Thanks for all the suggestions.

Now, just have to make up my mind.


----------



## tallbm (Jan 4, 2019)

Whatever brand you go with make sure:


It has all metal parts/gears where it counts
DOESN'T run hot or heat up!!!!!  Mine is fantastic about this, no need to freeze my grinder parts to avoid it heating up the meat
Does your volume of meat easily and quickly enough
500Watt or more, or greater than .5HP would be my suggestion for your volume and the size of the grinder

They don't make my model of grinder anymore and I cannot attest to the other models from the same brand but I have been very happy with my 450Watt (just over .6 Horse Power) Waring Pro grinder.  It was well priced at the time and doesn't heat up to bother the meat at all, not even when I grind 120 pounds of meat or more in a single sitting.  The size is nice and compact enough for me to box up and move around without issue.  Its smaller/lighter than my freaking heavy duty vacuum sealer!

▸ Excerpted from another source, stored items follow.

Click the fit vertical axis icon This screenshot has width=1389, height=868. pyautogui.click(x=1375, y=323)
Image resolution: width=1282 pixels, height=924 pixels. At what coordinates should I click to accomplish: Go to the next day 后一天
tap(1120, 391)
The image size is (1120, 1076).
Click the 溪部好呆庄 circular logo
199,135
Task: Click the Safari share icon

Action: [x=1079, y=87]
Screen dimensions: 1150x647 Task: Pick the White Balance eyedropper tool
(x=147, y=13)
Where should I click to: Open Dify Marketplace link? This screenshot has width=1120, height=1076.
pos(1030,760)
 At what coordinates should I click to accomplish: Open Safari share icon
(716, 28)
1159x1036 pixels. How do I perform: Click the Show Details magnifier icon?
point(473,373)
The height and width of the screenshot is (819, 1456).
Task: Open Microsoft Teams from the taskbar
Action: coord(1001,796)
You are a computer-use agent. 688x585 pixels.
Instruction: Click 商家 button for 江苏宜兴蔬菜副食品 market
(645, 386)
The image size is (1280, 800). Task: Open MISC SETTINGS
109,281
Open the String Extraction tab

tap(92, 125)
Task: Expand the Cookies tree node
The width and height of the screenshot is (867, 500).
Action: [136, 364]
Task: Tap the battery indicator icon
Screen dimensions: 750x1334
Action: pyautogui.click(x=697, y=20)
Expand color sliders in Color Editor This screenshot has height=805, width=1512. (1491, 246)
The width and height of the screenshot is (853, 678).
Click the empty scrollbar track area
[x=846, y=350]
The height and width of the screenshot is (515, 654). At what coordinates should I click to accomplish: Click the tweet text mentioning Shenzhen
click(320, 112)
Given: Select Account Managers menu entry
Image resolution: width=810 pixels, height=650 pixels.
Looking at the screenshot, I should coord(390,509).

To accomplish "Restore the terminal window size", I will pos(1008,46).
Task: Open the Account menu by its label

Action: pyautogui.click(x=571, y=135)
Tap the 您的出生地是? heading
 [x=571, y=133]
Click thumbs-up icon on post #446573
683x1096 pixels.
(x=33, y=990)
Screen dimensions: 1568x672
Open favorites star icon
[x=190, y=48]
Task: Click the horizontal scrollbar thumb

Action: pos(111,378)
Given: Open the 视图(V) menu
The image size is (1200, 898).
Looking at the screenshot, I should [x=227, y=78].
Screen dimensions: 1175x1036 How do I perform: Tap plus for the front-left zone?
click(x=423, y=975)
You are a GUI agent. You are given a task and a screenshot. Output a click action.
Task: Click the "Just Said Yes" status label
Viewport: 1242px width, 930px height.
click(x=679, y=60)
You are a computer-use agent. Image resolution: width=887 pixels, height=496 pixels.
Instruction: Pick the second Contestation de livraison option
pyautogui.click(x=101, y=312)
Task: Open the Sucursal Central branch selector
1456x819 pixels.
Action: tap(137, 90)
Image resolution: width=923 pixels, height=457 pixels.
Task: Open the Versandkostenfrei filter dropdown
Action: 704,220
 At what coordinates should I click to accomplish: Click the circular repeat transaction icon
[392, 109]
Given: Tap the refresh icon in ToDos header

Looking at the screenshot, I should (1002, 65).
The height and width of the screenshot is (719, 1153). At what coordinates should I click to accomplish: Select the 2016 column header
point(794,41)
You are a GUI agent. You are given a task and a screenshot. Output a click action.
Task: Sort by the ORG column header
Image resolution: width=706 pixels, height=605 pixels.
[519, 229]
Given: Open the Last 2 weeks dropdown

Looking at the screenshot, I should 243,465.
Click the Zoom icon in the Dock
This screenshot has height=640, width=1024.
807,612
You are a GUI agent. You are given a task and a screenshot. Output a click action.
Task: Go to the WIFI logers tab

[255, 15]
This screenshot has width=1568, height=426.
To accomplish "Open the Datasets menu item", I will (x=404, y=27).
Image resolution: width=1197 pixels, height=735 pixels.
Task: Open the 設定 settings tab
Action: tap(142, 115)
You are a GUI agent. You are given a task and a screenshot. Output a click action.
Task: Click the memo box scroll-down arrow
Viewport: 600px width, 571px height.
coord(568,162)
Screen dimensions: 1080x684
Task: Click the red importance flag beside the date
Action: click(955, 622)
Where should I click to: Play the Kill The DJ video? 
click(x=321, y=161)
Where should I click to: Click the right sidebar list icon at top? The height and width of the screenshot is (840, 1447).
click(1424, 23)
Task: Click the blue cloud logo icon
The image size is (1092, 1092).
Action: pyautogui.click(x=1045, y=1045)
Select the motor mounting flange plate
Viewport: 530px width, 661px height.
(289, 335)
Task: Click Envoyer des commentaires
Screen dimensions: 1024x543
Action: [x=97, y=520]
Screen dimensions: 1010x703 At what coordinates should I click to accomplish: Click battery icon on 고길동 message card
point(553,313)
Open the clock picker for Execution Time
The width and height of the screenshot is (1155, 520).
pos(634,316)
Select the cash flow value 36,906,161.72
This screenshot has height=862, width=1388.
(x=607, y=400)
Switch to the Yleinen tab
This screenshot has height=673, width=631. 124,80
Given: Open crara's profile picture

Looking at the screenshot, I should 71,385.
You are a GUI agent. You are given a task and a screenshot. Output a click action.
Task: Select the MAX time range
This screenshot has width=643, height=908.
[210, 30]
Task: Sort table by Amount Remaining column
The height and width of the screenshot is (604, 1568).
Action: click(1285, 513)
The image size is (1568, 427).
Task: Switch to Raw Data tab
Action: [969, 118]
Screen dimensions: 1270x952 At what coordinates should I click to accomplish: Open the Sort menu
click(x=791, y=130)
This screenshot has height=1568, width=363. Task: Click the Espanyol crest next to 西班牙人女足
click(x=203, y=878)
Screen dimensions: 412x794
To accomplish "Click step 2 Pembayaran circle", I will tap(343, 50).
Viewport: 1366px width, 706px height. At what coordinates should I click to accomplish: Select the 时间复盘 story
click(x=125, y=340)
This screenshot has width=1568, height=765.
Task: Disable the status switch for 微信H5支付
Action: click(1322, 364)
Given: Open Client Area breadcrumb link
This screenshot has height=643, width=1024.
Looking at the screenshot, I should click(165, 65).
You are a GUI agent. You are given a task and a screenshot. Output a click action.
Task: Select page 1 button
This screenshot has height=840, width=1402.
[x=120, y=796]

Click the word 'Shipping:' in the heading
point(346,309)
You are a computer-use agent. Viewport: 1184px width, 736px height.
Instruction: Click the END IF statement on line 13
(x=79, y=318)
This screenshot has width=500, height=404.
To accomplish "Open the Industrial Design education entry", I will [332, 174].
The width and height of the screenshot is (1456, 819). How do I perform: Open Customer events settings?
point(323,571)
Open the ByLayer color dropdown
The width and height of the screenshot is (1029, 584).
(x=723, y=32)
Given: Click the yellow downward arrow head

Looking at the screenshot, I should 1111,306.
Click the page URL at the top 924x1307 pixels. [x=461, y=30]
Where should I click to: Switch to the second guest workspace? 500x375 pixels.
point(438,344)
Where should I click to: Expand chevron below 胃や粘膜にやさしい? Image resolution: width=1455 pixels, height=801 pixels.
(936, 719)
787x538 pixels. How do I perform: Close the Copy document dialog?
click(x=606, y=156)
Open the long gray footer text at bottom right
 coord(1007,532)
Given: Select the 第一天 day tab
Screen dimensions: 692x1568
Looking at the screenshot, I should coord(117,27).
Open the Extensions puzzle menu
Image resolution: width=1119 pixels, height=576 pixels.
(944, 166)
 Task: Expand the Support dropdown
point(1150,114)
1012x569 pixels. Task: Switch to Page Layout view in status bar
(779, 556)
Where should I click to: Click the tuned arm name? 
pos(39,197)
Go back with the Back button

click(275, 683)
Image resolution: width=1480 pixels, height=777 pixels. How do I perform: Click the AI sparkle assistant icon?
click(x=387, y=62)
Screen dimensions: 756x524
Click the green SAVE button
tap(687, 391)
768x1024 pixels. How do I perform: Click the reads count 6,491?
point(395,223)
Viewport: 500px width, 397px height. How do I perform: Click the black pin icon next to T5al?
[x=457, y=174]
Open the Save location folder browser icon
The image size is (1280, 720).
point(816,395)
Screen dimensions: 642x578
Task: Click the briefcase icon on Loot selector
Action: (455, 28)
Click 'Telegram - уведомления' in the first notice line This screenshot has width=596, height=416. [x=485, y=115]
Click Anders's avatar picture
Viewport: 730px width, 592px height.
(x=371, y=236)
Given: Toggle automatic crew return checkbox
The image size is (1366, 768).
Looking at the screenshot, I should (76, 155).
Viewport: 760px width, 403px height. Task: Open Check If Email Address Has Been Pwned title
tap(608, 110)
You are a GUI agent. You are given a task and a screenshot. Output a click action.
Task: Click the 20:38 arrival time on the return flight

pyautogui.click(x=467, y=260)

In reality I would probably want a 1 horse power unit but the size, cost, and the fact that I'm usually a 1 man show that couldn't go fast enough to keep up with a 1hp grinder means I stick with this nice little grinder until it dies on me and forces me to get a new one :)

I hope this info helps!


----------



## chopsaw (Jan 4, 2019)

500 watt is right around 1/2 HP . That combined with the size 12 can be hard for me to keep up with . 
Also , and I'm not schooled enough to inform about it , but there is something to the DC motor class .


----------



## bill ace 350 (Apr 6, 2019)

Finally ordered the grinder. Went with:

Kitchener Heavy Duty Electric Meat Grinder 2/3 HP (500W), 3-speed with Stainless Steel Cutting Blade, 2 Stainless Steel Grinding Plates and Stainless Steel Stuffing Plate


----------



## bill ace 350 (Apr 9, 2019)

Grinder arrived. 

Looks pretty solid, use will tell the real story.....

Initially I thought parts were missing until I realized they were stored in the plunger/pusher.

Documentation says it will grind 5lbs per minute, we'll see.

First use will be for Hot Italian or bratwurst....

Won't get to it for a week or two though.


----------



## old sarge (Apr 9, 2019)

Congratulations!! You have more patience than I would have with a new toy(tool).  I would grind up a couple of steaks and a small chuck roast for burgers. Less work than making sausages and breaks in the machine.  Enjoy!


----------



## bill ace 350 (Apr 11, 2019)

old sarge said:


> Congratulations!! You have more patience than I would have with a new toy(tool).  I would grind up a couple of steaks and a small chuck roast for burgers. Less work than making sausages and breaks in the machine.  Enjoy!


Not patience, obligations!
Need a better assortment of plates than the 2 it came with.
Ant recommendations on #12 plates?


----------



## old sarge (Apr 11, 2019)

My grinder is a number 8.  I bought a 1/4 inch plate to go with the two plates it came with - 3/8" and 3/16".  I also bought two additional knives.  I have a plate and knife dedicated to each other.  I might get a 1/2 inch plate and a 1/8 inch plate with knives in the future but so far no need for either. No swapping and I hope even wear. My only suggestion is to buy what you will use, be it frequently or infrequently.


----------



## S-met (Aug 8, 2019)

bill ace 350 said:


> Finally ordered the grinder. Went with:
> 
> Kitchener Heavy Duty Electric Meat Grinder 2/3 HP (500W), 3-speed with Stainless Steel Cutting Blade, 2 Stainless Steel Grinding Plates and Stainless Steel Stuffing Plate


Just ordered this one (at your recommendation) on an impulse buy flash sale on amazon for $110 after taxes.

Wasn't truly an impulse buy as much as on sale when I checked, $70 discount seemed worth it. 7 min later and would have been reg price.


----------



## fivetricks (Aug 10, 2019)

Do post reviews and pics once you've taker her out for a spin!


----------



## S-met (Aug 27, 2019)

Pics aren't exactly exciting, but was it easy. 5lb leg of lamb took longer to trim, silce silver skin and freeze than it did to clean or grind.

Chopped up some goat, think I'm going to mix it with 20% pork belly and grind for a stuffing a zucchini or maybe burgers.


----------



## old sarge (Aug 27, 2019)

Nothing wrong with that grind!  And prep always seems to take longer than the grind.


----------